Yeniçeri
 

 




20 / 22

Dirlik verilen tımar sahibi, elindeki imkânlardan istifade ile "Cebelû" veya "Cebelî" denilen bir askerî güç bulundurmak zorunda idi. Tımarlı sipahilerin besleyecekleri asker (cebelû) sayısı, tımarın gelirine göre değişiyordu. Sefer esnasında tımar sahibi olan sipahi, cebelûleri ile birlikte harbe istirak etmek zorunda idi. Aksi takdirde geri verilmemek üzere tımarı elinden alınırdı. Meşru bir mazeretinden dolayı gelemeyen veya beylerbeyinin emri ile güvenlik mülahazasıyla yerinde kalıp sefere istirak etmeyenler için böyle bir ceza uygulanmazdı. Atlı olan bu askerî sınıf, binicilikte ve kılıç kullanmada son derece maharet sahibi idi. Piyadelerin korunması bunların sayesinde mümkün oluyordu.

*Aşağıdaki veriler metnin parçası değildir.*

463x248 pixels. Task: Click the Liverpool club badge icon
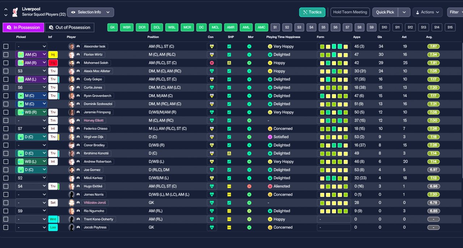point(15,12)
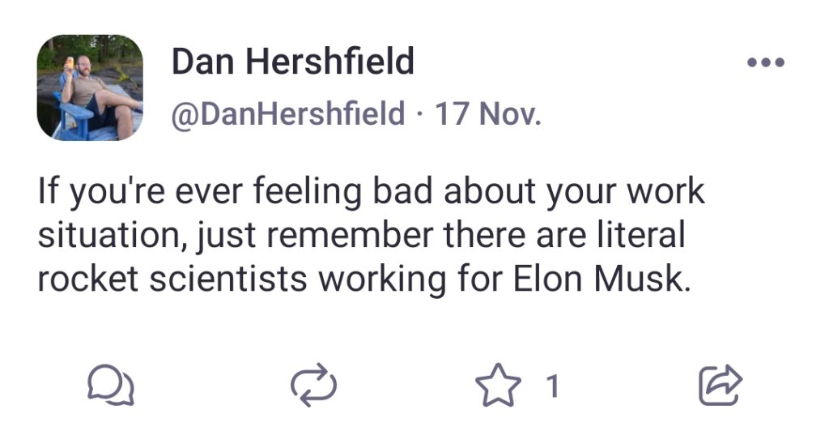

Cebelûler, genellikle Anadolu gençlerinden teşkil ediliyorlardı. Bununla beraber bazen sipahinin para ile satın aldığı veya savaşlarda esir etmiş olduğu kimselerden de olabilirdi. Cebelûnun bütün masrafı "sahib-i arz" da denen tımar sahibine aitti. Sipahi, kendi bölgesinde veya bağlı bulunduğu sancak dahilinde oturmak zorunda idi.
Tımarlı sipahiler her sancakta bir kısım bölüklere ayrılmışlardı. Her bölüğün "Subaşı" denilen çeribaşları ile bayraktar ve çavuşları vardı.

Tımarlı sipahilerden her on bölük (bin kişi) bir alaybeyinin komutası altında bulunurdu. Alaybeyleri ise sipahileri ile birlikte bağli bulundukları sancakbeylerinin, onlar da eyalet valisi olan beylerbeyinin komutası altında sefere giderlerdi. Tımarlı sipahilerin iyi atları, kılıç, kargı, kalkan ve okları ile başlarında miğfer, üstlerinde de zırh bulunurdu. Savaş esnasında ordunun sağ ve solundaki kanatları teşkil ederek hilal şeklini almak suretiyle yandan gelecek saldırılara karşı merkezi muhafaza ediyorlardı. Savaşta ölen sipahinin çocukları devlet tarafindan himaye edilir ve çocuklarından birine dört bin, ikincisine üç bin akçalık tımar bağlanırdı.